Get the miners to help with de-silting

Dear Editor,

With reference to the news item in yesterday’s Sunday Stabroek `Residents devise plan to dam Dochfour’, what can be done to relieve the situation?
The government has got to get the Guyana gold mining workers involved.

Those boys can set up a 10-inch gravel pump dredge called a missile on a drum pontoon. The gravel pump can extract 30 to fifty tons of silt in a single 8-hour shift.

They need to make wooden frame boxes like a fence and fill up the space with coconut brooms, then line the bank of the canal for about 100 feet. The dredge will throw the silt behind this temporary wall and the brooms will trap the silt from running back into the canal with the water. When that portion of canal is done, move the wall to the next 100 feet and so on.
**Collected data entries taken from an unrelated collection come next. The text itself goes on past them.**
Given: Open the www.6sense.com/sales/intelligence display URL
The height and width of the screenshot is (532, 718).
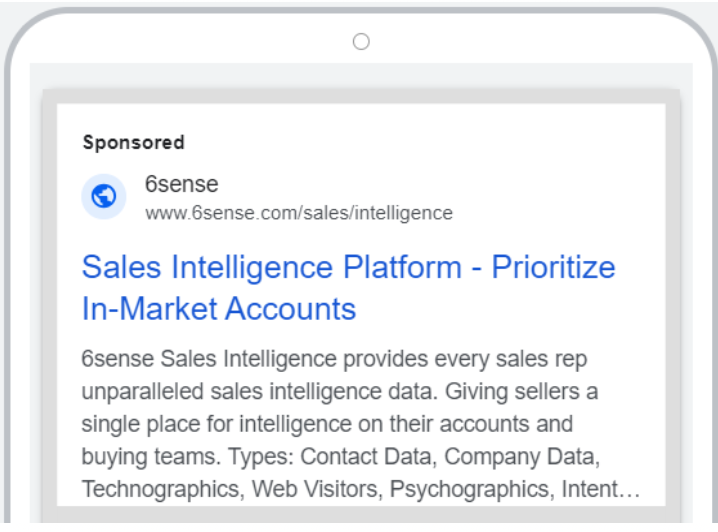Looking at the screenshot, I should (299, 213).
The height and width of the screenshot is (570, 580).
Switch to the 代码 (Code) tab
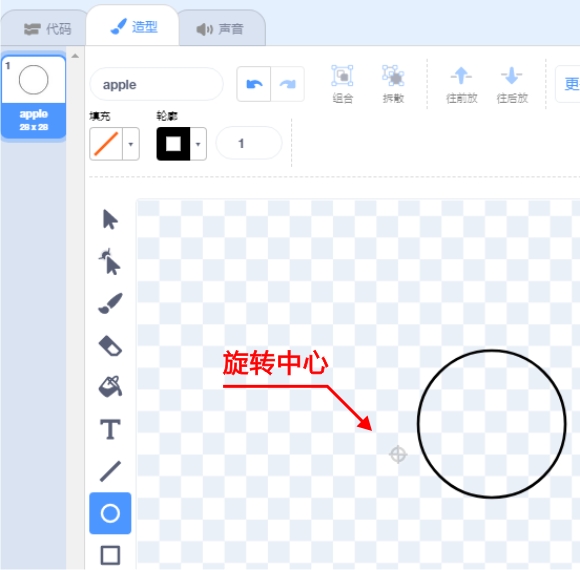[x=47, y=29]
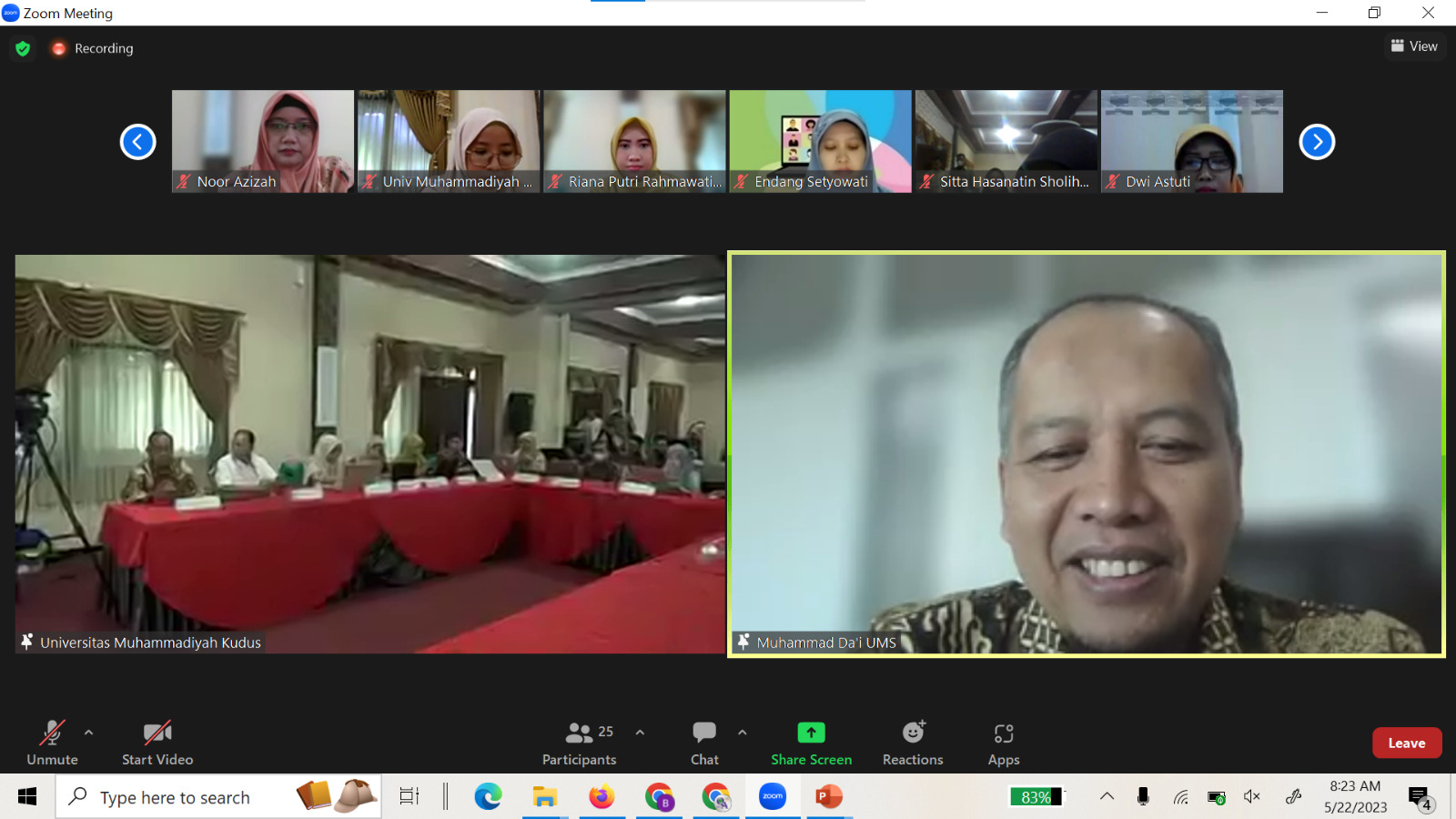Open the Participants panel
The width and height of the screenshot is (1456, 819).
[580, 743]
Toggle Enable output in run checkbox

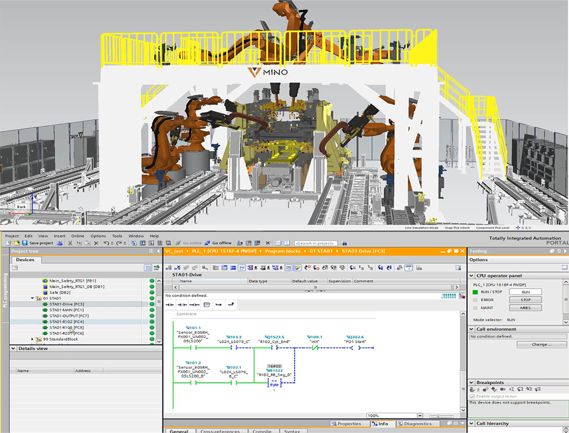[x=472, y=396]
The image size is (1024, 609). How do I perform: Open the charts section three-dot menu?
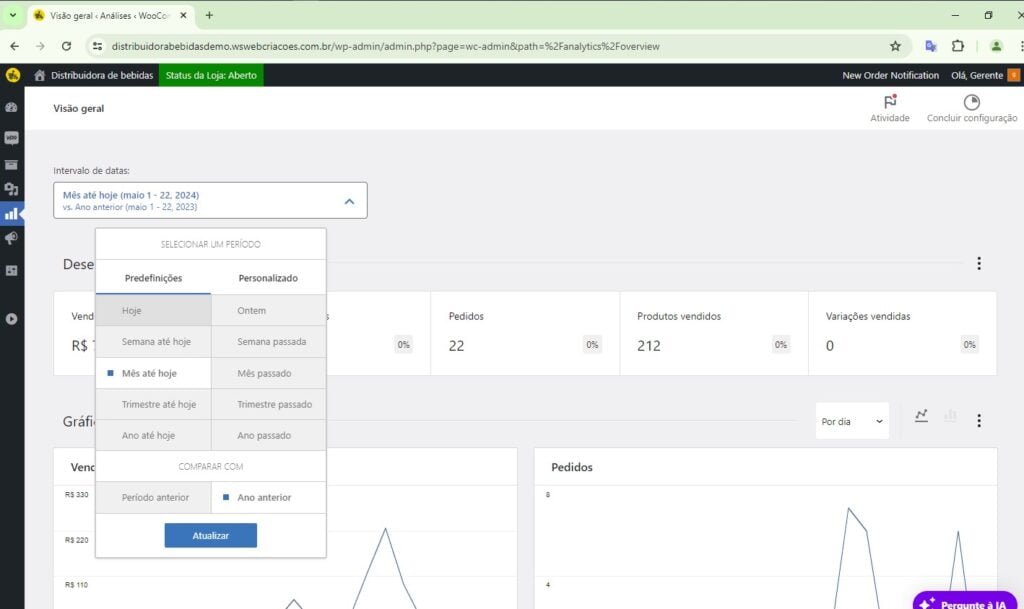[x=978, y=421]
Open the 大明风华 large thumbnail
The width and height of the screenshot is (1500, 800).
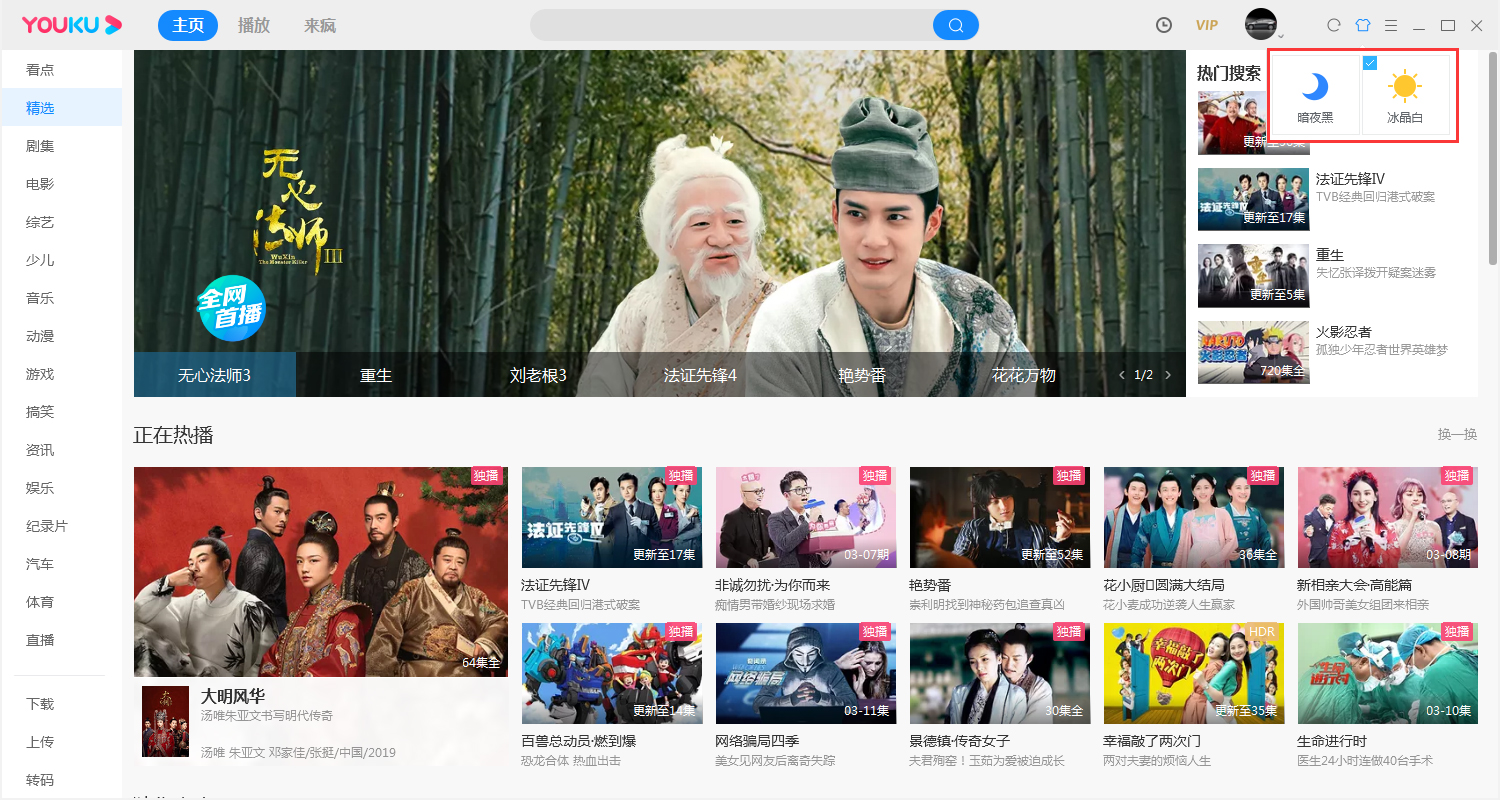tap(320, 570)
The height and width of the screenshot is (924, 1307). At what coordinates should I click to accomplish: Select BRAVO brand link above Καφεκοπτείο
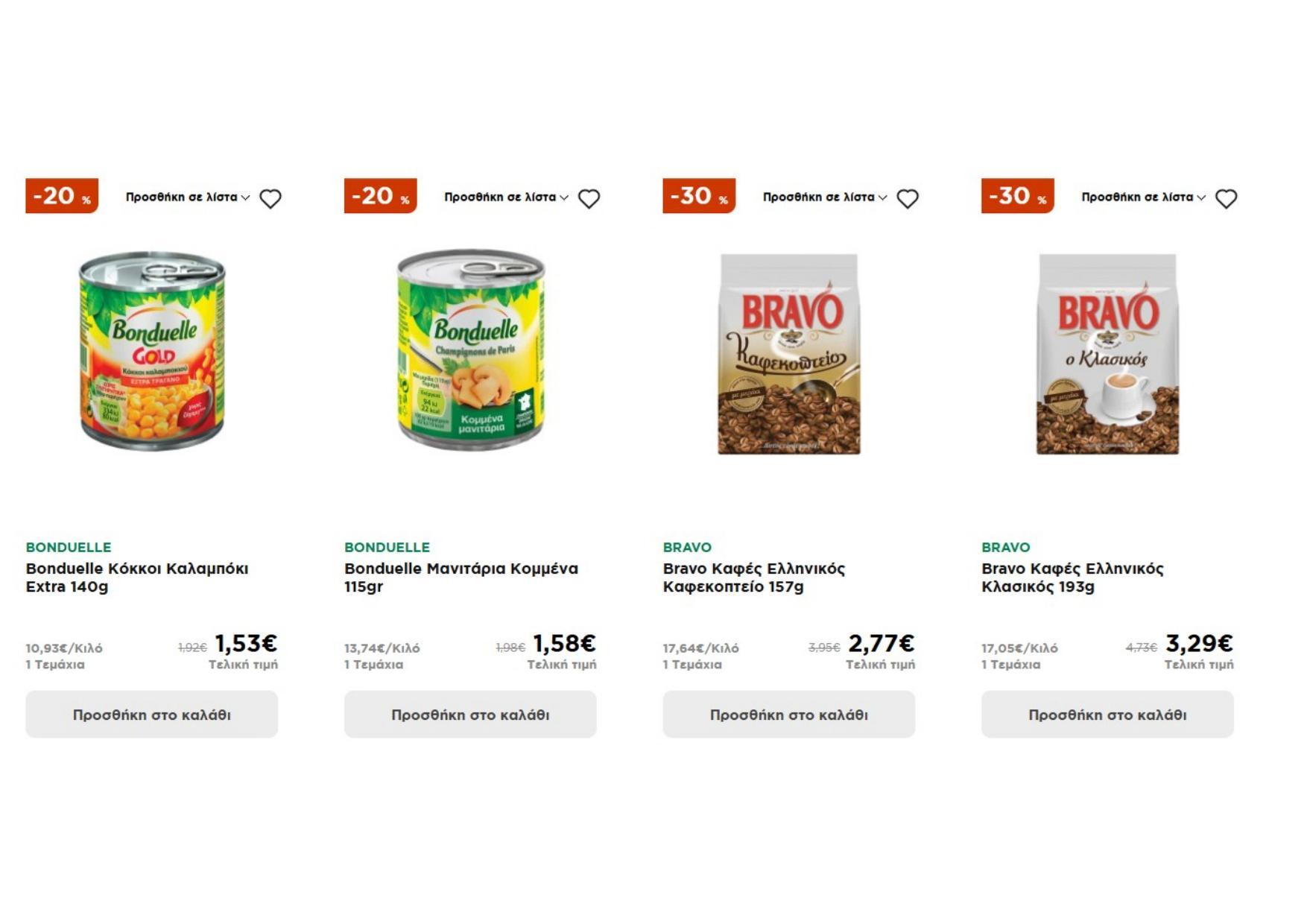687,548
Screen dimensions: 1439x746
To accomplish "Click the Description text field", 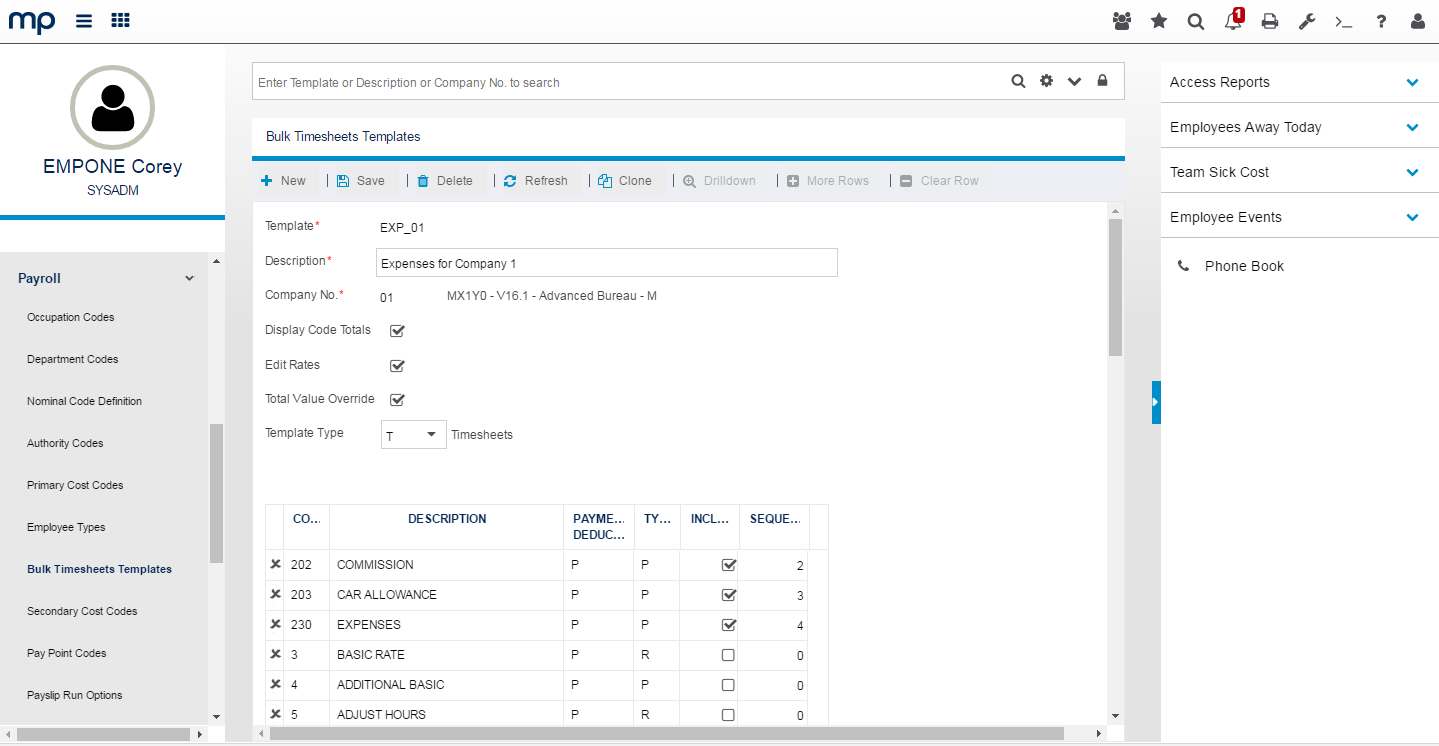I will coord(606,263).
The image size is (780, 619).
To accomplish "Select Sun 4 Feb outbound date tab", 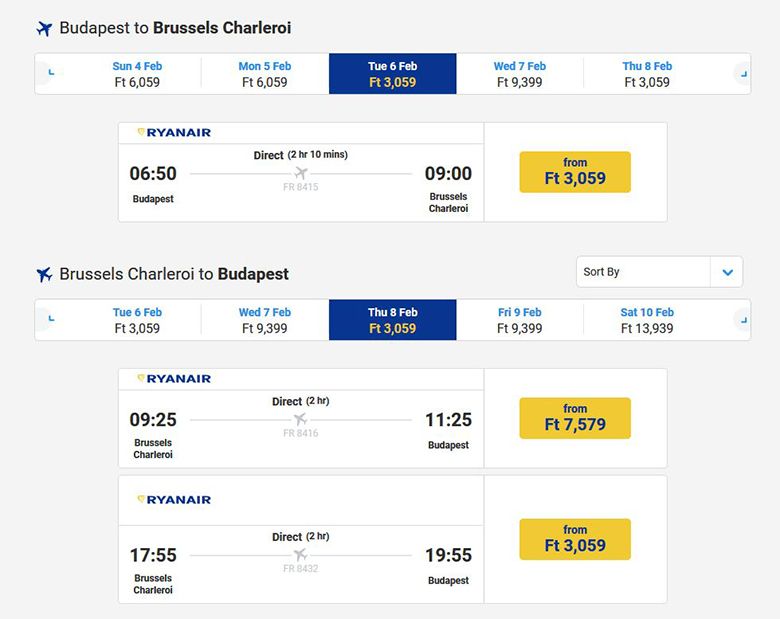I will coord(137,74).
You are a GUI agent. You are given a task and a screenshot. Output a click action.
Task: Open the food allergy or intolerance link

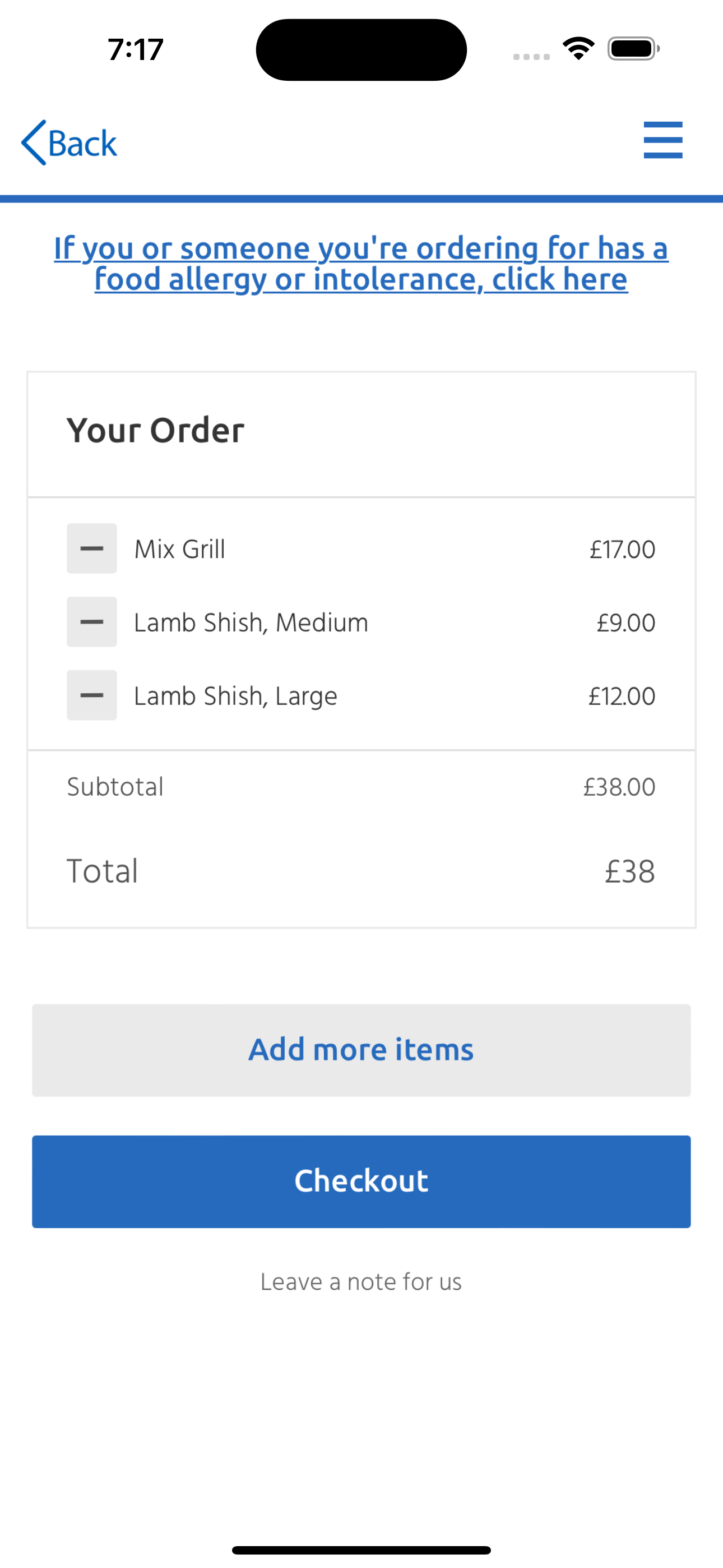[x=362, y=264]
Encourage the farmers to plant lemon grass on the embankments of all their farming drains and canals. It is not the perfect solution, but it will work to hold the top soil from further erosion and runoff, until it can be replaced with the Ventiver grass.

The Ventiver International Network is a self funded organisation that goes to different countries and demonstrate that the Ventiver grass is the only viable, cost effective and permanent solution to land erosion problems.
International banks will not support this organisation because the Ventiver solution is low cost but labour intensive. The international banks are not interested in paying out their loans to local labour. They want to pay big chunks of it back to their consultants and heavy equipment dealerships.
The Ventiver grass will create roots of “steel” 13 feet deep straight into the soil. Not only will it hold the soil from runoff, it will also filter out the fertilizers, pesticides and heavy metals from the farmland runoff.
This grass will also filter out the toxins in grey water, sewage sludge and nitrate buildup in fishponds. It does not grow by seed propagation, you have to separate the plant into smaller bundles and replant. It can become an instant source of income to all villagers, they simply float their young plants on styrofoam rafts or bamboo and leave it to float in their gutters, so that it cleans up the toxins in the gutter at the same time.

The leaves and stalks can be used for basketry handicraft, it can also be used for thatched roofs. Once the use of this grass becomes widespread, the dried leaves can also be harvested as biofuel to drive steam turbines to provide electricity.

Another tip, mosquitoes do not like the smell of lemon grass. Citronella oil, is a lemon grass oil extract, so you can solve two major problems with the lemon grass solution.

It will take some time and effort but this problem can be solved permanently. They have got to stop listening to the advice of these foreign consultants.

These high paid folks have been trained to solve such problems with heavy machinery, concrete, stone and steel, which erodes after a while and is very costly to maintain.

It will cost approximately US$7M dollars per mile for work and materials and maintenance if done the western way.

The entire purpose of any of their development plans is not progress. It is driven by profit, they do not care if the plan works or not. If you have enough money they will stick around, when the money runs out they are gone. The government is left with the loan repayment.